------ RECORDS TO PROCESS

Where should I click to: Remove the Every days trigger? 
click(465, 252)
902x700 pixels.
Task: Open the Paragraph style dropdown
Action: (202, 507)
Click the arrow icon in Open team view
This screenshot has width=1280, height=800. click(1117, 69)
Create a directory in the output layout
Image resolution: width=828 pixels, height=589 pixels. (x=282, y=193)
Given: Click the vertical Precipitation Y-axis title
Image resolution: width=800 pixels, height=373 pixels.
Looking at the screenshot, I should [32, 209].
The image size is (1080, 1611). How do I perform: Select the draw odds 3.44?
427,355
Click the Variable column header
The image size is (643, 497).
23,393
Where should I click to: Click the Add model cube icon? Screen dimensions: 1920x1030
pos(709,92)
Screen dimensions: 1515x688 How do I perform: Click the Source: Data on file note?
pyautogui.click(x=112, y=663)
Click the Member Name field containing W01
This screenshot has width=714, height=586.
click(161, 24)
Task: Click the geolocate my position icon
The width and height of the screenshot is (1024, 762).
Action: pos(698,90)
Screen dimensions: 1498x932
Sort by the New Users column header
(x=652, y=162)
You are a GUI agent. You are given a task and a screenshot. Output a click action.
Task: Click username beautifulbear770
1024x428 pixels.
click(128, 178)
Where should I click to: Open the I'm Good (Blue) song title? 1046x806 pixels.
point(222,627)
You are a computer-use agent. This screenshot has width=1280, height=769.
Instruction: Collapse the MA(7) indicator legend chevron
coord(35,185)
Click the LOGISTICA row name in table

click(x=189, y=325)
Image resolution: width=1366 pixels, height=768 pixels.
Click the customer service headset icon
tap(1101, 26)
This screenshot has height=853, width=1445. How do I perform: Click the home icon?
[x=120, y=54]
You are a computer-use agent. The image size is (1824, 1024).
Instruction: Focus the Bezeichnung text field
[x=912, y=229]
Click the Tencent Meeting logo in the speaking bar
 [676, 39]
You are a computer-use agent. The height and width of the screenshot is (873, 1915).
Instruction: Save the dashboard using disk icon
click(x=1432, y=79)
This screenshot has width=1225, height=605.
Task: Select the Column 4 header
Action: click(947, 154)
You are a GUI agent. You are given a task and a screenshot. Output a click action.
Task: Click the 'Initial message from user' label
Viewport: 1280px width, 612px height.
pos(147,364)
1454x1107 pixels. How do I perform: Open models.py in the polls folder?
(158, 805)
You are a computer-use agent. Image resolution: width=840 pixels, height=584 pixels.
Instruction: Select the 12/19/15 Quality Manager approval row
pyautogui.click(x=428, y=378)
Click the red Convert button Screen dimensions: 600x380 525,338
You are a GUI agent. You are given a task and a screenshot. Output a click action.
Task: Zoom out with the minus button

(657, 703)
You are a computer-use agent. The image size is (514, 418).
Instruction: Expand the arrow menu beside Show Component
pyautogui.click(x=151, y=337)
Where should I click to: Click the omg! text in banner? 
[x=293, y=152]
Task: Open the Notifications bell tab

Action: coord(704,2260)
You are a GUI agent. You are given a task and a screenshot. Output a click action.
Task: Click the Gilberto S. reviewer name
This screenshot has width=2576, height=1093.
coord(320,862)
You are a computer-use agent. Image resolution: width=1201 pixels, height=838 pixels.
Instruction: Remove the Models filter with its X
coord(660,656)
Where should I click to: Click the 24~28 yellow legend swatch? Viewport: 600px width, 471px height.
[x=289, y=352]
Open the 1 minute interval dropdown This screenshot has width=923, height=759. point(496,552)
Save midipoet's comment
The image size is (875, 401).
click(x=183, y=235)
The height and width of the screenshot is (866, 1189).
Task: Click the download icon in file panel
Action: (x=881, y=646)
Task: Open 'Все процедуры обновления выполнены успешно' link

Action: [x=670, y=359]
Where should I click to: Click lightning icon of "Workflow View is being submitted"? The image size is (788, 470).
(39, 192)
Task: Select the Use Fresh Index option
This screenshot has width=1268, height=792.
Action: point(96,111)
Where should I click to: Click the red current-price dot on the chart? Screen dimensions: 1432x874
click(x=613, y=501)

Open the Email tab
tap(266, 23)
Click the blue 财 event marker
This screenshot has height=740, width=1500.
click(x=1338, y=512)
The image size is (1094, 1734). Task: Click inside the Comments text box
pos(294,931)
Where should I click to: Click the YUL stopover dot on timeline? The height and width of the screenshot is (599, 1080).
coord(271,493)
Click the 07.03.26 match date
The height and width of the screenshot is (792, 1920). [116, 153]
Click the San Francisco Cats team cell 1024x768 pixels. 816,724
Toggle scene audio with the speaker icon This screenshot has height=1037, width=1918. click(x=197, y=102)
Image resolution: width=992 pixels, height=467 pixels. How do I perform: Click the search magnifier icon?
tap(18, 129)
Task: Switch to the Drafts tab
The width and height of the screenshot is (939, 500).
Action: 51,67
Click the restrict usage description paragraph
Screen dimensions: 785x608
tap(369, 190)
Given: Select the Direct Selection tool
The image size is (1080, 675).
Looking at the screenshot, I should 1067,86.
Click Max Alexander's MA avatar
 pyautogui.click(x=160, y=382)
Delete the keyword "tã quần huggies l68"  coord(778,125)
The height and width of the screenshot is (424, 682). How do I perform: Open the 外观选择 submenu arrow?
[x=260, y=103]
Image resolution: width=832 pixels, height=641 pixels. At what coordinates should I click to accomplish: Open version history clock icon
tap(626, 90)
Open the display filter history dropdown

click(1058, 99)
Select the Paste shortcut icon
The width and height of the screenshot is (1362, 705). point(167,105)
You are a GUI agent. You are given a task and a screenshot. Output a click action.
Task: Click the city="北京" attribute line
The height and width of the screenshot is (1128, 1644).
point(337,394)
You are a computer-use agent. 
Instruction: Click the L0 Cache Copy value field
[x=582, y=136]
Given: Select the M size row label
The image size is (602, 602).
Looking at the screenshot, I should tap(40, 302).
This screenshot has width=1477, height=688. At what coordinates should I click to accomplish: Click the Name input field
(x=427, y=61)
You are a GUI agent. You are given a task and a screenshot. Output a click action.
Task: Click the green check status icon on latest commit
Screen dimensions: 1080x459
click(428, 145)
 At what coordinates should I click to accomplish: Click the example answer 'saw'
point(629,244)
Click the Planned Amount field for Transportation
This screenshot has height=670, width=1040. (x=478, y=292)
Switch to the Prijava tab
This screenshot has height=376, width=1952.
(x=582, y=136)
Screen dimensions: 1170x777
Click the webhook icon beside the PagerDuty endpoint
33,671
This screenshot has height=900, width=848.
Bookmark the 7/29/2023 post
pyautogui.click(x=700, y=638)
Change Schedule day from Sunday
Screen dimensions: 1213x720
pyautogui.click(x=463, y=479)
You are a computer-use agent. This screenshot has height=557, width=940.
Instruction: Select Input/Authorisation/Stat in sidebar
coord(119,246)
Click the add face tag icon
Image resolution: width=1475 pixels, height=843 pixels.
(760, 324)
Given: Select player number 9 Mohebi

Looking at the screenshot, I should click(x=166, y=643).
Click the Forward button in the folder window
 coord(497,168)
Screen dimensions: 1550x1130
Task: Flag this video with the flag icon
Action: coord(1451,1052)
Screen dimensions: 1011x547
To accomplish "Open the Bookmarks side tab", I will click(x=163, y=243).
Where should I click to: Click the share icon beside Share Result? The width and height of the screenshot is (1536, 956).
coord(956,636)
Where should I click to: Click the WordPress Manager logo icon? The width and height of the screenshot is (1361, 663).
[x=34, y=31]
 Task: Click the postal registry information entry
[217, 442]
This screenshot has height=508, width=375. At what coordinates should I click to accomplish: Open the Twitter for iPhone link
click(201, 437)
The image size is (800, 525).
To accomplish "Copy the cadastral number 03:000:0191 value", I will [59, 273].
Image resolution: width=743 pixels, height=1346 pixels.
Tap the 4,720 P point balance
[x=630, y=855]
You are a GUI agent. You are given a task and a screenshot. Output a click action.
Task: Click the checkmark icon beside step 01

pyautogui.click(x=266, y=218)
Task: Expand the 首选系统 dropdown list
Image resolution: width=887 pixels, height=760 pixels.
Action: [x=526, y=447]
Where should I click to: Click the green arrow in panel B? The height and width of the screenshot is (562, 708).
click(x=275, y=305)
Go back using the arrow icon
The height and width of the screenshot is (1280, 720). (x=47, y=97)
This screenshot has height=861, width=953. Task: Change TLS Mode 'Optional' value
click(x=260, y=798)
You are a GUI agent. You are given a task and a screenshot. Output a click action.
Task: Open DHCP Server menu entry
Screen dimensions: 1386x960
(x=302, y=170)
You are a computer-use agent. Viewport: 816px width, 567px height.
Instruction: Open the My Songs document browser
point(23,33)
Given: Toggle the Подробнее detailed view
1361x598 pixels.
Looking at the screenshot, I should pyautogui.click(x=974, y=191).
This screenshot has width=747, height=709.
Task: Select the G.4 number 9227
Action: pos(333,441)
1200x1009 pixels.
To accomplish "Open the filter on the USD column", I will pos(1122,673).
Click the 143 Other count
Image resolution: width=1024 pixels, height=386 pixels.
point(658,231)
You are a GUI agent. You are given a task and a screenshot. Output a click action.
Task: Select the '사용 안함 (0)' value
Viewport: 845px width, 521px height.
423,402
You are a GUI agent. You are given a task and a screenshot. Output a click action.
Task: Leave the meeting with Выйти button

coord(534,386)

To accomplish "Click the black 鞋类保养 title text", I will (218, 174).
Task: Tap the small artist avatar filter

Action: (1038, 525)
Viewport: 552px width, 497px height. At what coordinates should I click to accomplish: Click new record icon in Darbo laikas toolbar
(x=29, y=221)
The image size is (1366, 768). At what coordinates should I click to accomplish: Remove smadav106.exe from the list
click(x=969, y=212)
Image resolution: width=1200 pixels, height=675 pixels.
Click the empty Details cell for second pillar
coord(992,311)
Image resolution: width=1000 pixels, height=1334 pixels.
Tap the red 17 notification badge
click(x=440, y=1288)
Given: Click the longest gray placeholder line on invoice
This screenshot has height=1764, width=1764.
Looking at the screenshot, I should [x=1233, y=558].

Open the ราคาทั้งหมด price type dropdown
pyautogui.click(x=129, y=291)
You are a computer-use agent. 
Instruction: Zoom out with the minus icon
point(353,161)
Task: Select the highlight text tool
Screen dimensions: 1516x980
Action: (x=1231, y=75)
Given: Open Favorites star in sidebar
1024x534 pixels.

------------

- **WHAT THE EXERCISE ASKS**: The expected result is every line above containing the string "label".

- **RESPONSE**:
Task: Click the 'Initial message from user' label
Given: Select the M size row label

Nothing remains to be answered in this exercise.